Publicado em 9 de maio de 2020, às 11:26.

Senegal usa cloroquina desde 1° caso de vírus chinês e tem uma das médias de mortes mais baixas do mundo, chegando no final de abril a ser 17 vezes menor do que a média da Coreia do Sul.

Em entrevista à revista francesa Marianne (via Pleno News), o doutor Moussa Seydi, médico e infectologista senegalês, a hidroxicloroquina, remédio defendido pelo presidente Jair Bolsonaro no Brasil, tem sido usada desde os primeiros casos no Senegal.

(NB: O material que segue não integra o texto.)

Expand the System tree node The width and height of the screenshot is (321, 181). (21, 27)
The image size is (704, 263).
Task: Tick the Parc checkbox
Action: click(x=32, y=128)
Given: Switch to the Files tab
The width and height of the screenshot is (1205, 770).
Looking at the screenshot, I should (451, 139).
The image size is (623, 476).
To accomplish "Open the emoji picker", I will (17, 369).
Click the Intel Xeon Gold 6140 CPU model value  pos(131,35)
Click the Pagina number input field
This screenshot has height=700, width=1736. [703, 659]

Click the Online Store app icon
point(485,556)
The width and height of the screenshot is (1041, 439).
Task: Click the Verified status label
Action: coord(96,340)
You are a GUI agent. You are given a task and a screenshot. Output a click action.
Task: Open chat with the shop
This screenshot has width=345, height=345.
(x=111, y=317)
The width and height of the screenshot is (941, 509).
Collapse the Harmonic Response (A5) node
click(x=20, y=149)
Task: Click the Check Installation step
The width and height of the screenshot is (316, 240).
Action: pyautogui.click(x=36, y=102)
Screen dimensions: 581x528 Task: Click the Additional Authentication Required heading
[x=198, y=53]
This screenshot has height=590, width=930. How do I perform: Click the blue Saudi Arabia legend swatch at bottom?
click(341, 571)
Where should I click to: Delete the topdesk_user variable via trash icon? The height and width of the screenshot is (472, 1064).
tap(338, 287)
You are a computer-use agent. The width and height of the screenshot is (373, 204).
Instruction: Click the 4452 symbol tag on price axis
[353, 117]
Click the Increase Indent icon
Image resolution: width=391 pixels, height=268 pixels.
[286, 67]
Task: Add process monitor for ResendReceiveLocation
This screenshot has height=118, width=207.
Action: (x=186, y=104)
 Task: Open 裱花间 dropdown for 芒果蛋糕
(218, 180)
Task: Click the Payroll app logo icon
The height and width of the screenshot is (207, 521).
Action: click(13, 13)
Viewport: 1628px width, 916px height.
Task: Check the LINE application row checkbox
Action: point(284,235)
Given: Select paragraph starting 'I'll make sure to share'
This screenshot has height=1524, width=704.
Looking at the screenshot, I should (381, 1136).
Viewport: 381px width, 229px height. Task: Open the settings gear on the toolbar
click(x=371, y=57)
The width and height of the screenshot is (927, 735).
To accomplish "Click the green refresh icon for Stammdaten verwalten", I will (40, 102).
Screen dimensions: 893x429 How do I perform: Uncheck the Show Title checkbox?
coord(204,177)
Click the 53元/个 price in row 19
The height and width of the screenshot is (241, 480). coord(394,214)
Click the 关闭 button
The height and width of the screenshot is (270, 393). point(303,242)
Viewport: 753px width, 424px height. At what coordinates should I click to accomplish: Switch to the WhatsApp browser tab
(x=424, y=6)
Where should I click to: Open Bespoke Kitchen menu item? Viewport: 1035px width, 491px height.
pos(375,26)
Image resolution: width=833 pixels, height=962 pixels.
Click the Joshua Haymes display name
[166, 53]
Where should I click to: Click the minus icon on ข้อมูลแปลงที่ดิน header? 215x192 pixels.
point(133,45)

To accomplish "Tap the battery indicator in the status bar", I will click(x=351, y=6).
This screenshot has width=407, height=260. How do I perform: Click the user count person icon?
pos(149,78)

De acordo com as fontes, o resultado da opção feita pela nação africana tem dado resultado na prática: com cerca de 16 milhões de habitantes, o país teve somente cinco mortes registradas até o dia 21 de abril. O número resulta em apenas 0,3 mortes por milhão de habitantes, um dos resultados mais baixos do mundo e ínfimo se comparado aos resultados da Noruega, com 34, e mesmo da Coreia do Sul, exemplo de eficiência no combate ao vírus (5 mortes por milhão, número 17 vezes maior que os africanos).

Seydi disse que foi implementado “um protocolo de tratamento para os pacientes menos graves com tratamento com hidroxicloroquina. Tratamento em que, no momento, observo bons resultados em relação à redução da carga viral”, complementando também que analisou bem os riscos e benefícios relacionados ao tratamento e concluiu que as vantagens de utilizar o fármaco favoreciam a administração do medicamento desde o início dos cuidados com os pacientes.

O médico ressaltou também que, “como o Dr. Raoult [Didier Raoult, responsável pela pesquisa mais conhecida com a hidroxicloroquina], vimos uma queda na carga viral após uma semana. O que induz uma cura mais rápida. A relação risco/benefício favorece os benefícios. Considero que não perco nada trazendo esse tratamento para meus pacientes. Especialmente porque eu não notei nenhum efeito colateral”.

Seydi também afirmou que a África tem a vantagem de conhecer a cloroquina por ser “uma molécula muito conhecida que tem sido usada no tratamento da malária. Na Europa, a malária não é um problema de saúde pública, portanto as pessoas sabem menos e fazem mais perguntas”. Ou seja, assim como em certas regiões brasileiras, a malária também é endêmica em Senegal.